Regeneración, N° 42. 15 junio 1901

DECIDIDAMENTE PROGRESAMOS

Por más que el general Díaz se empeña en hacernos creer que la tranquilidad en la República y la seguridad es un hecho, una verdad desconsoladora, una realidad monstruosa  nos saca del engaño en que caímos deslumbrados por la afirmación del Presidente para hacernos contemplar a la amplia rapiña que se ejercita de uno a otro extremo de nuestro país.

Los periódicos vienen repletos de atentados más o menos  graves cometidos en las personas y bienes de los habitantes y nuestros corresponsales en extensos y horroríficos informes, nos ponen al corriente de más y más atentados que vienen a destruir la ilusión provocada por la risueña situación que el Presidente tuvo la humorada de pintarnos.
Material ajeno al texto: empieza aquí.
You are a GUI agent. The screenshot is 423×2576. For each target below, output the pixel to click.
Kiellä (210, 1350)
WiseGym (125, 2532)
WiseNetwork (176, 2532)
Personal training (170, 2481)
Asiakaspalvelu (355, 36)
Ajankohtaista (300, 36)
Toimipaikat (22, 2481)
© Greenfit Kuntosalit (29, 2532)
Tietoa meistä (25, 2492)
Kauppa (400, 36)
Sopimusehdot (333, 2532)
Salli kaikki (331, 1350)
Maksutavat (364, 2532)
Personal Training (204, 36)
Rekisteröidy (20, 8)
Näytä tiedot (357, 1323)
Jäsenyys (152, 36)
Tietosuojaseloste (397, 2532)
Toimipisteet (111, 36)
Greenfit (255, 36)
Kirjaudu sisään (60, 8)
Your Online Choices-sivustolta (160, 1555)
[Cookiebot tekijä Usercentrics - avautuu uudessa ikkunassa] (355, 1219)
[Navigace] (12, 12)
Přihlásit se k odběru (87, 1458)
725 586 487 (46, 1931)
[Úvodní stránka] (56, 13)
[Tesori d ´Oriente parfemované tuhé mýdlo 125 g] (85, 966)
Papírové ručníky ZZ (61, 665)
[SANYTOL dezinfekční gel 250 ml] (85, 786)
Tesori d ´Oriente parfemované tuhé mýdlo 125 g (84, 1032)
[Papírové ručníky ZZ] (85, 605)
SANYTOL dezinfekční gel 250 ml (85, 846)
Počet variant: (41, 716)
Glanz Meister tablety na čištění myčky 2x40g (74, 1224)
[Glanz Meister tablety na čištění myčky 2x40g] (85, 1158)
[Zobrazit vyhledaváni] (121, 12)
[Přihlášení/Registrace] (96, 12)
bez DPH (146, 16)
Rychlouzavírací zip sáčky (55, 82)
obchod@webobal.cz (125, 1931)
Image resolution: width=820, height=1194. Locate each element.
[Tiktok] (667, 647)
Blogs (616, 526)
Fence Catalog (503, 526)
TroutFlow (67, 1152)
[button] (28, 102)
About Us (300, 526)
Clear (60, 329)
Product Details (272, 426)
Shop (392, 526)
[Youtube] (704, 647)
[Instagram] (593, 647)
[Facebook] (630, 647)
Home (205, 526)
El bandidaje pasea su cinismo por toda la República; y amargo es confesarlo, en muchos casos no faltan autoridades sin escrúpulos que protegen el bandolerismo y otras que no se preocupan de perseguirlo.

Las autoridades  de Jamiletepec Oax., son de las que no se preocupan de perseguir a los bandidos. El correo Eulalio Rojas fue asesinado, asaltado y robado. Los ladrones se apoderaron  de la correspondencia y de los mil pesos que Rojas conducía a Juquita.

No se descubrió a los ladrones, pero ni siquiera se les persiguió, no obstante haber en Jamiltepec, una fuerza de rurales y suficiente número de guardianes del orden, que sólo se preocupan de pasear y divertirse.

Para hacer más patente la inutilidad de las autoridades de Jamiltepec, no está por demás consignar que los ciudadanos son esclavos de los capitalistas que los explotan a su antojo, sin que se atiendan sus justas quejas.

No obstante todo esto, que por sí solo basta para formarse una idea del ningún aprecio que las autoridades hacen a las quejas de los pueblos, se dice que progresamos.

Efectivamente, progresamos violentamente a la ruina.